◆ EXERCISE DESCRIPTION
Which lines of the records below contain the string "Services"? Report each of them.

[Extracted records]
_____

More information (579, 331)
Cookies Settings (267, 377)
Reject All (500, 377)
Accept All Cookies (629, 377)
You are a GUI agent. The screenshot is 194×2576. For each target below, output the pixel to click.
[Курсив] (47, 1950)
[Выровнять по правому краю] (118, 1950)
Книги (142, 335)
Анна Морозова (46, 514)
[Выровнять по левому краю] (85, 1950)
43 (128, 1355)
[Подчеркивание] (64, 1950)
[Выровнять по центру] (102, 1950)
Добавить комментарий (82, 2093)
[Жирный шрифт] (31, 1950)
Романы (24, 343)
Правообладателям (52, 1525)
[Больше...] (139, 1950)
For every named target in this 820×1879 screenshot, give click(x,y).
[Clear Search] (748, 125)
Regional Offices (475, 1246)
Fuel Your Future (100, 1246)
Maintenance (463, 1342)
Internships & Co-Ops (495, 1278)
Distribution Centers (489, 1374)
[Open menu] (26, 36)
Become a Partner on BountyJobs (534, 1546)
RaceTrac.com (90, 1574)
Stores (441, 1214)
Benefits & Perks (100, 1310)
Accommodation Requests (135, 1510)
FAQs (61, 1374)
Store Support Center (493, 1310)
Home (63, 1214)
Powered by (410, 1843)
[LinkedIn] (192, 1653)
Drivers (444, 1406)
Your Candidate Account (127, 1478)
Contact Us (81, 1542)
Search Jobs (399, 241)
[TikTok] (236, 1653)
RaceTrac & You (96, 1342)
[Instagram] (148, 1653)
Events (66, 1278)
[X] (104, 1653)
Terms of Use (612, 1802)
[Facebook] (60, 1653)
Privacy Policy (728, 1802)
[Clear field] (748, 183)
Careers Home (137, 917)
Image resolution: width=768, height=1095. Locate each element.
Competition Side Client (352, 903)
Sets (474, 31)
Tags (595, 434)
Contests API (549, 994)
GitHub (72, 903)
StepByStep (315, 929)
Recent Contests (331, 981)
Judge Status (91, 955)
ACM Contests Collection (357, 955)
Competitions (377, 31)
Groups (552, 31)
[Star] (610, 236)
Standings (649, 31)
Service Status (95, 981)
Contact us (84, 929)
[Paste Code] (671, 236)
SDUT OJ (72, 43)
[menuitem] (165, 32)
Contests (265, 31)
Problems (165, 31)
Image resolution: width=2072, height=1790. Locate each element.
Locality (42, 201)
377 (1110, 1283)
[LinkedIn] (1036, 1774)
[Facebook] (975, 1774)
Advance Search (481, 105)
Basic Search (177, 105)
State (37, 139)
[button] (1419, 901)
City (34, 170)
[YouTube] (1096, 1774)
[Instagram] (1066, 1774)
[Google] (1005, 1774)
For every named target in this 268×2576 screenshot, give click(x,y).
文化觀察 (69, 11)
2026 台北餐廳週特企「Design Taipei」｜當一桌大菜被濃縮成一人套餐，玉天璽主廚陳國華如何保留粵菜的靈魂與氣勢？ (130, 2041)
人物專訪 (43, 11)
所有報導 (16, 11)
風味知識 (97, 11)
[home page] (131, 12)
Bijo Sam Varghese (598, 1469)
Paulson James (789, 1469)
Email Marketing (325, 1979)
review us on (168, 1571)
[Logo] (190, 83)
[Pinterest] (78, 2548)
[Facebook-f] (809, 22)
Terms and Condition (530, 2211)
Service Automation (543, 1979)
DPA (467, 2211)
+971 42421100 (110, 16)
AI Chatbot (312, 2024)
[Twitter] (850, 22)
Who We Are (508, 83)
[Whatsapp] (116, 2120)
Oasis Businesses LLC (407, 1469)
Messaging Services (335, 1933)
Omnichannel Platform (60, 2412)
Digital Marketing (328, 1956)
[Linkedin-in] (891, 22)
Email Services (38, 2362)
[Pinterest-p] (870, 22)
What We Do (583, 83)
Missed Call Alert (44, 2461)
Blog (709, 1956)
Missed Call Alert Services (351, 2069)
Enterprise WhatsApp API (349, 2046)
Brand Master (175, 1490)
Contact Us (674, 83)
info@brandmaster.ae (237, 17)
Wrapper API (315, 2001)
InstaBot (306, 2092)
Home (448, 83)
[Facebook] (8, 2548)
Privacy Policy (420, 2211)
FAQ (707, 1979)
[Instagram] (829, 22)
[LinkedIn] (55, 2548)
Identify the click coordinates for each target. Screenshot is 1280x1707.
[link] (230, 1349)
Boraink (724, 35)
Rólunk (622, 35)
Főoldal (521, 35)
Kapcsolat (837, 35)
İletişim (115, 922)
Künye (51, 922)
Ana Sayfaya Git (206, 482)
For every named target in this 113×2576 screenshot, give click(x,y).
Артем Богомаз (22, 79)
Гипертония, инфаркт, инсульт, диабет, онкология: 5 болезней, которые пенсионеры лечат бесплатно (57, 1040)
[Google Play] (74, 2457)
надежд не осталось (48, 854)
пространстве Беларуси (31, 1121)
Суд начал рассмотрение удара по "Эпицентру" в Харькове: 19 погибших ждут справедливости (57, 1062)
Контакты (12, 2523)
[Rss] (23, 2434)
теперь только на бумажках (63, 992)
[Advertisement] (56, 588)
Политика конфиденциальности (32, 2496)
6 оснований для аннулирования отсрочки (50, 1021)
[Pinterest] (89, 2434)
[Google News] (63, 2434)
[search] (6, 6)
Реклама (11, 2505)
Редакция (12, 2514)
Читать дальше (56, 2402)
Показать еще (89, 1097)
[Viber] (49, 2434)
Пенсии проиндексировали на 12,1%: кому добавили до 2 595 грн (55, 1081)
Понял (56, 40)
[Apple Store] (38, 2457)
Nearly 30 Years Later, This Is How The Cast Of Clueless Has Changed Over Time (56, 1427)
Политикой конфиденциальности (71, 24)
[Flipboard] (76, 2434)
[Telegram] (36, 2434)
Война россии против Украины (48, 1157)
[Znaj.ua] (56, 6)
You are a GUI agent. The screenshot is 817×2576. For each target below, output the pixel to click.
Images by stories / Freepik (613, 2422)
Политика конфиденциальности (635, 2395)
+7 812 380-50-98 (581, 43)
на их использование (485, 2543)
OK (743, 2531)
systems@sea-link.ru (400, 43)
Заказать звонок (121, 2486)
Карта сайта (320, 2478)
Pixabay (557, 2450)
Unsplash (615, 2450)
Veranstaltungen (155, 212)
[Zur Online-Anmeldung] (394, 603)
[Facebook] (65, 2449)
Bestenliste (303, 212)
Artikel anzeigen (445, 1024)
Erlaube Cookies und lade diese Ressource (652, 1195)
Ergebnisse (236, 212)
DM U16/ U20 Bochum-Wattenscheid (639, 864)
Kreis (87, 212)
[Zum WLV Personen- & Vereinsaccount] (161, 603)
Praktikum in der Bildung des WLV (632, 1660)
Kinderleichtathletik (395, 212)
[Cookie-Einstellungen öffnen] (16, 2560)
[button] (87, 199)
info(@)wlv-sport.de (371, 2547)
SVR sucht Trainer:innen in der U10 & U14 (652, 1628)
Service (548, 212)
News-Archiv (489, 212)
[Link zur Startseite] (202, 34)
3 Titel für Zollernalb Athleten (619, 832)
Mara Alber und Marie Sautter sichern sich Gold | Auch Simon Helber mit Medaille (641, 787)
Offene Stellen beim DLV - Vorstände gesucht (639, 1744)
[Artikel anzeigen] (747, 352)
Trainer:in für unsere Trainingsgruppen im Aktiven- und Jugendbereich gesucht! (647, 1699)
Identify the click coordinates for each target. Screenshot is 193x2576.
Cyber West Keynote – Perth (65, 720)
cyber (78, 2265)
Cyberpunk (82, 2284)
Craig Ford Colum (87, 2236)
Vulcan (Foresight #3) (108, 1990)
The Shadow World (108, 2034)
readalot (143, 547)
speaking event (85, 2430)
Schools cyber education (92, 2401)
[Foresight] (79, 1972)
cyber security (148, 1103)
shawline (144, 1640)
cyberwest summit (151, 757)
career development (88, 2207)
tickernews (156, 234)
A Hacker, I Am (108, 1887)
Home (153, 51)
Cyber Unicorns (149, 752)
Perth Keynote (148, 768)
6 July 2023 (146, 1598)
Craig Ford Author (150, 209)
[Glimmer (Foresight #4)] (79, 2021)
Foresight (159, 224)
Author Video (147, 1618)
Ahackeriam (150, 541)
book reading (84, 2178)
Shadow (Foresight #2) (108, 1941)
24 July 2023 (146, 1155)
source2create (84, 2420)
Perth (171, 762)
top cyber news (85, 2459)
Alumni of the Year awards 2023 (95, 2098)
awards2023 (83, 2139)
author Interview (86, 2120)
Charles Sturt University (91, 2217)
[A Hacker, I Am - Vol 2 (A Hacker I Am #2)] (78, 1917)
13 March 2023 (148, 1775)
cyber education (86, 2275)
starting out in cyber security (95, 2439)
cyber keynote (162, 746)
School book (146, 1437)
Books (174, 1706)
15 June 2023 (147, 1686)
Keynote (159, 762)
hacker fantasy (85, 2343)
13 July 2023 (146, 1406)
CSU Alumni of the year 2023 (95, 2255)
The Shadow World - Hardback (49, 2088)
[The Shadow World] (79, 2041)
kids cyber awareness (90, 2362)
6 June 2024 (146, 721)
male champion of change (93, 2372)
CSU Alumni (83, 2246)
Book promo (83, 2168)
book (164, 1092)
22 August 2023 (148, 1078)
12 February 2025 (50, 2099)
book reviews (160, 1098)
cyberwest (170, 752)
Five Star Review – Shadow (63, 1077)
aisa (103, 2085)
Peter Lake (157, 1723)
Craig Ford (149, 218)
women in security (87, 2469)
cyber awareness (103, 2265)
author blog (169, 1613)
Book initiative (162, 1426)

_____

◆ WRITTEN RESPONSE
Messaging Services (335, 1933)
Email Services (38, 2362)
Missed Call Alert Services (351, 2069)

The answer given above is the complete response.